◆ **Saved entries**:
--
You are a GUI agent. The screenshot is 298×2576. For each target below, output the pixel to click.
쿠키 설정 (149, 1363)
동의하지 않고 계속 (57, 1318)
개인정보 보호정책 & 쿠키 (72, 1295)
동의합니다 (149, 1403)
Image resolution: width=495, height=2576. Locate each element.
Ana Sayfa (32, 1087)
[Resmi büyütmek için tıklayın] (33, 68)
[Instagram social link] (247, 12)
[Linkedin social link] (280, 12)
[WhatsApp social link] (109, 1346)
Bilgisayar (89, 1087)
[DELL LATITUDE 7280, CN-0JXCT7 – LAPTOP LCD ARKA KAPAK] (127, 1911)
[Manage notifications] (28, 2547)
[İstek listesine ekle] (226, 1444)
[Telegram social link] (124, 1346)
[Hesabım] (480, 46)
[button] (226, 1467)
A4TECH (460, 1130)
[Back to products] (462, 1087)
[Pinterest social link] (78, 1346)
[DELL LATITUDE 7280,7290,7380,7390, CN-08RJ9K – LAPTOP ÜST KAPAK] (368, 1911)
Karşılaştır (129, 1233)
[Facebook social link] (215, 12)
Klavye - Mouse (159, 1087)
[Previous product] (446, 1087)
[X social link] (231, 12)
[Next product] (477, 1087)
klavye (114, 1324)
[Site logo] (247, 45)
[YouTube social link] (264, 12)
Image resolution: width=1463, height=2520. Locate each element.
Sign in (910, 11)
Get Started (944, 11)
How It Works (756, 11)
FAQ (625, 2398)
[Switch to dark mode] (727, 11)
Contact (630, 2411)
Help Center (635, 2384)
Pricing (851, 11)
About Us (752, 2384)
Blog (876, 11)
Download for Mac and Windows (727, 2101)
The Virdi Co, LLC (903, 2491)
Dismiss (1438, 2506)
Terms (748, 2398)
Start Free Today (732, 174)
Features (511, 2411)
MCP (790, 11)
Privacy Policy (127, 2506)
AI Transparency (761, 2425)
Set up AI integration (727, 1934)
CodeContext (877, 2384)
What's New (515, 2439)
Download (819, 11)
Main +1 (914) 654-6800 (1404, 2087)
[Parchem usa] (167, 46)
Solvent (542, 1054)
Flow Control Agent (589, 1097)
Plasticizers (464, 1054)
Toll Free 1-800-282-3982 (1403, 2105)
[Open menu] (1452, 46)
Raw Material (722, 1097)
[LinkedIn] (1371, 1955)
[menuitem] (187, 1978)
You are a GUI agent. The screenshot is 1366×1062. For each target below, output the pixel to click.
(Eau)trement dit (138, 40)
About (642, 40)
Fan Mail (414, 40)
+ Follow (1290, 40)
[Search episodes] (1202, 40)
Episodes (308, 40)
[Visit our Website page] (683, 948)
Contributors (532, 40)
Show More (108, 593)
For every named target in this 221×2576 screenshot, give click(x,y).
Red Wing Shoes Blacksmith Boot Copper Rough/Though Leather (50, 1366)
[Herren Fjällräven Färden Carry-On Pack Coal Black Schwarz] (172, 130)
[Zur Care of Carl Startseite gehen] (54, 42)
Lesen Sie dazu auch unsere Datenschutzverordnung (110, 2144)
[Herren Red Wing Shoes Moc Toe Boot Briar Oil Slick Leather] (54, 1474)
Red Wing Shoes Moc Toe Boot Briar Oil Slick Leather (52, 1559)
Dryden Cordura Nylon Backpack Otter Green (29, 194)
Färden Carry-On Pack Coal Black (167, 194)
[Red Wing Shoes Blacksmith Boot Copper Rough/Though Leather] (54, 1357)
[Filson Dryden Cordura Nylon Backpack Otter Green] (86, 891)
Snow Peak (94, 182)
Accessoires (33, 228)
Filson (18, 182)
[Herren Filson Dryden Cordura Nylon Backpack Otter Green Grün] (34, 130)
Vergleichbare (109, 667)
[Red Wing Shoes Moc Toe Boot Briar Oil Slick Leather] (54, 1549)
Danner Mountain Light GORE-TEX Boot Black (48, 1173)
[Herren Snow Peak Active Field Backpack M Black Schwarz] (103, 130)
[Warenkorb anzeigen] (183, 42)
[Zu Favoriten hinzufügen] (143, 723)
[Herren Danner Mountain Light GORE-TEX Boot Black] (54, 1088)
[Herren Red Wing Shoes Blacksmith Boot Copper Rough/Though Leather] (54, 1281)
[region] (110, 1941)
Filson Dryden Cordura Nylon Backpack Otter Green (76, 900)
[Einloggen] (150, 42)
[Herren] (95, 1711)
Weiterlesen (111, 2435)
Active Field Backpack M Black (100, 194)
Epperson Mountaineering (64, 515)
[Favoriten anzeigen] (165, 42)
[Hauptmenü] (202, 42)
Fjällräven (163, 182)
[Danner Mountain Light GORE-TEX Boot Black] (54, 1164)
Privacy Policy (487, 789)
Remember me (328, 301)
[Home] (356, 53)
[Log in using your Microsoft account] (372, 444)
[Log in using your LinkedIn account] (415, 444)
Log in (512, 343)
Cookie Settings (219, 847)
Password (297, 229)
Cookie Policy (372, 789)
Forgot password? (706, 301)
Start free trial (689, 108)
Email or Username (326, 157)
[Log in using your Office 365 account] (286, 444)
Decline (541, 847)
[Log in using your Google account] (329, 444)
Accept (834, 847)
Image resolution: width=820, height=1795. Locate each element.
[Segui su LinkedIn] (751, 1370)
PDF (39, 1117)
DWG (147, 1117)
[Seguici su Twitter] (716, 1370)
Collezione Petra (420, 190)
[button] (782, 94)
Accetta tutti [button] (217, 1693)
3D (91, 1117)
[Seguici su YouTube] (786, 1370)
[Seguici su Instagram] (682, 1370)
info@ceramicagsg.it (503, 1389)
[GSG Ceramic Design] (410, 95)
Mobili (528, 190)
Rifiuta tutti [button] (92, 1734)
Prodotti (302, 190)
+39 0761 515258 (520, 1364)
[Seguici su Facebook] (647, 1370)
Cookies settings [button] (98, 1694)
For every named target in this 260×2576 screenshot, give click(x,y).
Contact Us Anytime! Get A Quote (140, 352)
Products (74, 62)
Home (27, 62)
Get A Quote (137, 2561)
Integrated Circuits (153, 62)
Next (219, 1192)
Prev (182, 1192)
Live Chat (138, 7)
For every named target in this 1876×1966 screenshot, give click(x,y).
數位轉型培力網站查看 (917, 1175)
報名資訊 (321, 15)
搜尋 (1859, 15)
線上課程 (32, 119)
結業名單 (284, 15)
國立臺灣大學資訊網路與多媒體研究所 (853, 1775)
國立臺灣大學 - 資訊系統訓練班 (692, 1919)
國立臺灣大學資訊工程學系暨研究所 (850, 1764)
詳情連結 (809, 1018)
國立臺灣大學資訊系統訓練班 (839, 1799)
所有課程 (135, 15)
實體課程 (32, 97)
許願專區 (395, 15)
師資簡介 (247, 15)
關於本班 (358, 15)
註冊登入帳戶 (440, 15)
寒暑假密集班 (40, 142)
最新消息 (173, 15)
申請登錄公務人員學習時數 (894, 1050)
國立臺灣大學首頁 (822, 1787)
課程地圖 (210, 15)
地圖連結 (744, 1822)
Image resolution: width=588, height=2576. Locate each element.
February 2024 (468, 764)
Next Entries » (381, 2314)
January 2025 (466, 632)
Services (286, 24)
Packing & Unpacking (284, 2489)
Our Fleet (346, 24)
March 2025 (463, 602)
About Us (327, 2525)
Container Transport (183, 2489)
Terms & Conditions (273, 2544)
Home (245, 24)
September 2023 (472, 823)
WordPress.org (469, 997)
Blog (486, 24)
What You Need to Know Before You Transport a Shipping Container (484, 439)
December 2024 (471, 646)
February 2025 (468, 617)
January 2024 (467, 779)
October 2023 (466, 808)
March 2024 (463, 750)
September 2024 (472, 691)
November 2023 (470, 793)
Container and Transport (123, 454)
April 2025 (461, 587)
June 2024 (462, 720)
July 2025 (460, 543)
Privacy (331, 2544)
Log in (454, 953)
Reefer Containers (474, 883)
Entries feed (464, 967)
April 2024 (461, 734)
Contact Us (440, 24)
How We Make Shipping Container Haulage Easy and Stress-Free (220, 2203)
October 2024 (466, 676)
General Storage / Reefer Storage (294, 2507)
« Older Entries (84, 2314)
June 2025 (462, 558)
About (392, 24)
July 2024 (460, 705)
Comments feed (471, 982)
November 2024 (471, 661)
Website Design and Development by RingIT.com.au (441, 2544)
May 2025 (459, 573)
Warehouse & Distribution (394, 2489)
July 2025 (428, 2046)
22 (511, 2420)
--
◆ **EXERCISE PROMPT**:
Return only the number of lines above that include the word "LAPTOP".

◆ **WRITTEN RESPONSE**:
2